From Wednesday at 5pm until before her funeral next Monday, members of the public will be able to view her coffin in Westminster Hall – however, with millions of people expected, officials say queues could last for 12 hours.
If you’re looking to pay tribute to the late Queen elsewhere, you are able to sign books of condolences in towns across the UK as well as online.
While the royal residences are closed during the period of mourning, there are still designated places special to the royal family where you can leave floral tributes and remember the Queen…
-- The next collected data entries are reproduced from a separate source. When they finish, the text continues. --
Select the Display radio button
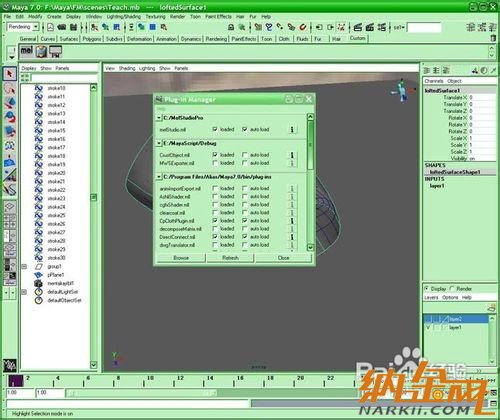The height and width of the screenshot is (420, 500). pyautogui.click(x=427, y=289)
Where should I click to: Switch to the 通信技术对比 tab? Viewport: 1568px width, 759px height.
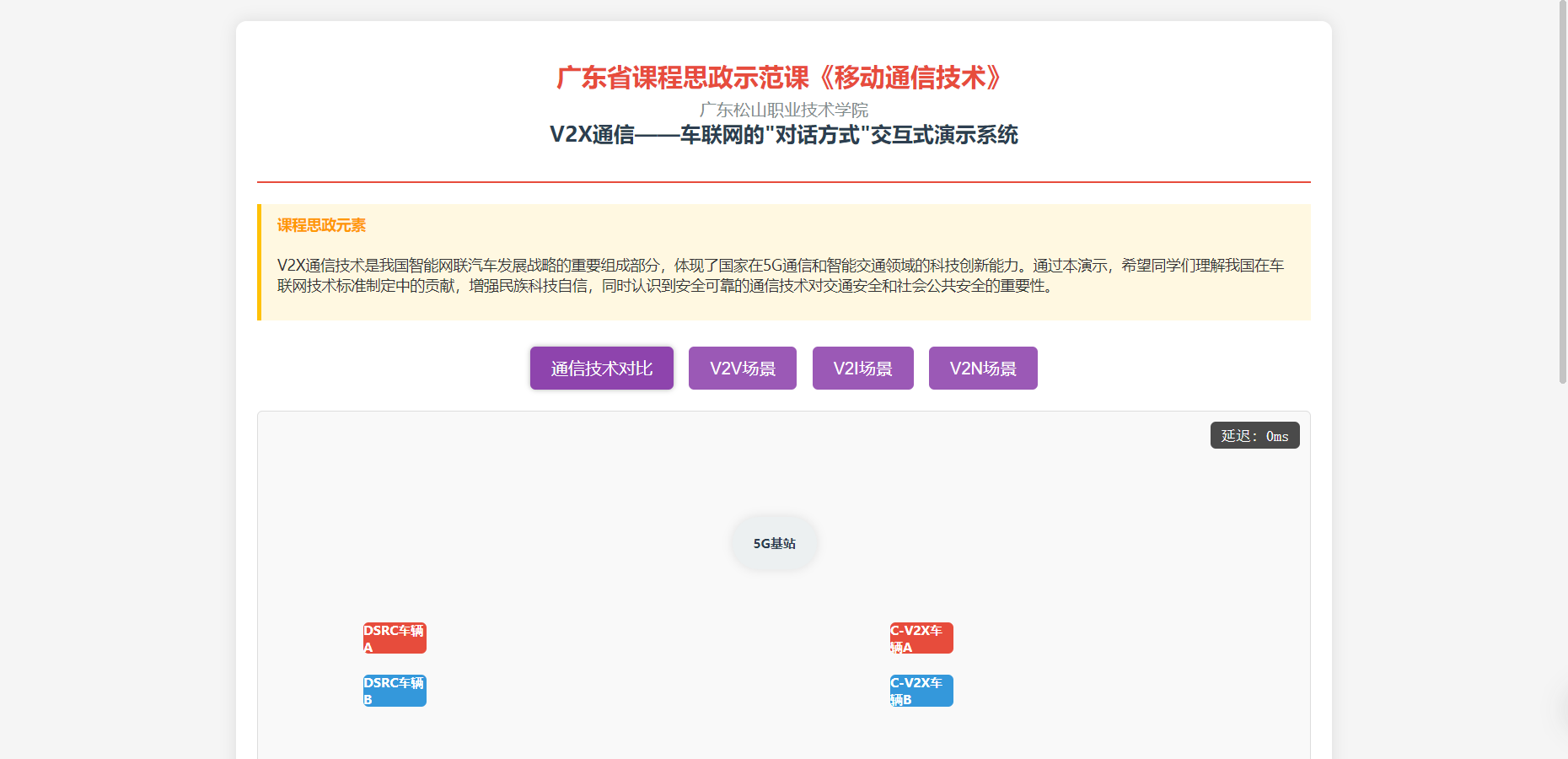(x=601, y=369)
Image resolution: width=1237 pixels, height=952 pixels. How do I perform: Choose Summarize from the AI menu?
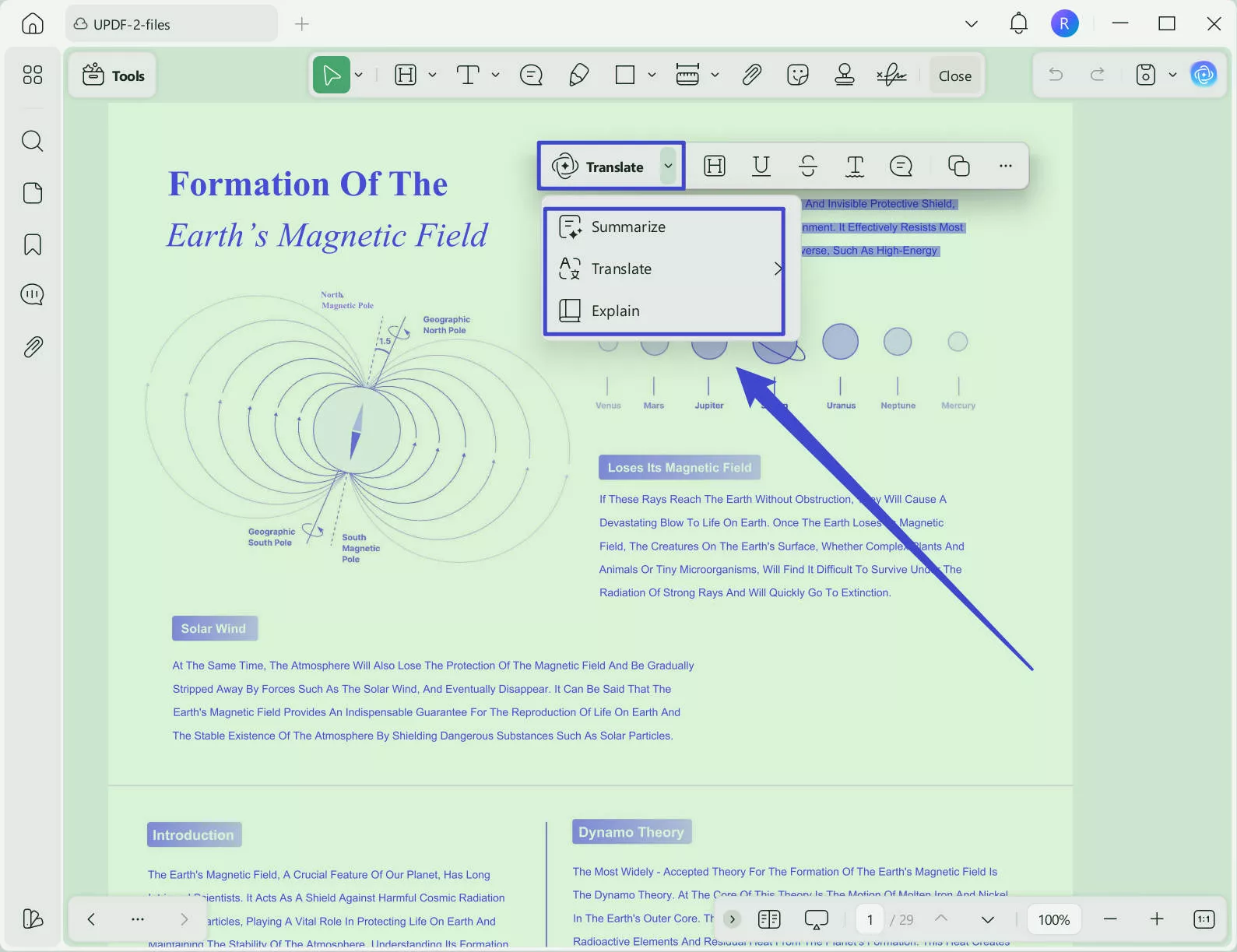628,227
Windsor Castle in Berkshire has been a royal residence and fortress for over 900 years, and was often where the late Queen would spend weekends.
Every Easter, the Queen took up residence here for a month, and from March 2020 it became her permanent home. The castle has hosted various royal events – such as the Duke and Duchess of Sussex’s wedding in 2018. The Queen will be buried at the King George VI memorial chapel at Windsor – where her mother and father were buried, along with the ashes of her sister, Princess Margaret.
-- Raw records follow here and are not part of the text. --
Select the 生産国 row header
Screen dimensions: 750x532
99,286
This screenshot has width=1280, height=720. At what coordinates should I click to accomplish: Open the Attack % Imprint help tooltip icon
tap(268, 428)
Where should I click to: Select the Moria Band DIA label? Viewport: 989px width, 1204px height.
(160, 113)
Flowers have been piling up outside the castle since her death, and members of the public have come together to share memories and celebrate her life – visited by the new Prince and Princess of Wales and Harry and Meghan over the weekend. Visitors are advised to leave tributes at the Cambridge Gate at the top of the Long Walk.
The Queen died at Balmoral Castle, the royal family’s Scottish residence. Based in rural Aberdeenshire, it was Her Majesty’s summer home – and where the final public photographs of her were taken, when she met the new Prime Minister Liz Truss on September 6.
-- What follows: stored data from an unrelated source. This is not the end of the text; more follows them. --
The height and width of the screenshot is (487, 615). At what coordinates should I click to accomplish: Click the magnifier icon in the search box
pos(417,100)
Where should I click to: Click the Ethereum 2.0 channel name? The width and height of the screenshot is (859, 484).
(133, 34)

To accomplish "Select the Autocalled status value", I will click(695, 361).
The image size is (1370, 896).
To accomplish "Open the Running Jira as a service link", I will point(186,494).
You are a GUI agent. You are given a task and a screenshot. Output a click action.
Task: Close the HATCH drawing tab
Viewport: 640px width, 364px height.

Floral tributes can be left by the Main Gate at Balmoral.
Royal Hillsborough Castle
Members of the royal family would stay at Hillsborough Castle when visiting Northern Ireland – Elizabeth first stayed there when she was still a princess, making her first solo visit to the country in 1946.
More recently, it has been home to the Secretary of State for Northern Ireland, and was where negotiations for the Good Friday Agreement took place in 1998.
Mourners can leave flowers at the Castle Forecourt, in front of the main gates.
Palace of Holyroodhouse
The official residence of the monarchy in Scotland, the Palace of Holyroodhouse was originally a monastery at the foot of Edinburgh’s Royal Mile. The Queen visited annually for Holyrood Week, where she attended celebrations of Scottish culture and achievements.
It was where her body rested ahead of the procession to St Giles’ Cathedral on Monday afternoon.
People are encouraged to lay flowers for the Queen in the Physic Garden, next to the Abbey Strand gate.
St Giles’ Cathedral
The Queen will lay in rest at St Giles’ Cathedral in Edinburgh before being flown to London. The public will be able to pay their respects to the Queen by filing past the coffin from 5.30pm on Monday until 3pm on Tuesday, but there will likely be long waits and security checks.
The King and other members of the royal family will attend a service of thanksgiving for her life at the cathedral on Monday, and are expected to hold a vigil in her honour.
Norfolk-based country house Sandringham has been a royal residence since 1862.
It is traditionally where the late Queen spent Christmas and new year, and she first opened the property to the public for her Silver Jubilee in 1977.
The Estate asks for flowers to be placed at the Norwich gates, where a one-way system is in place.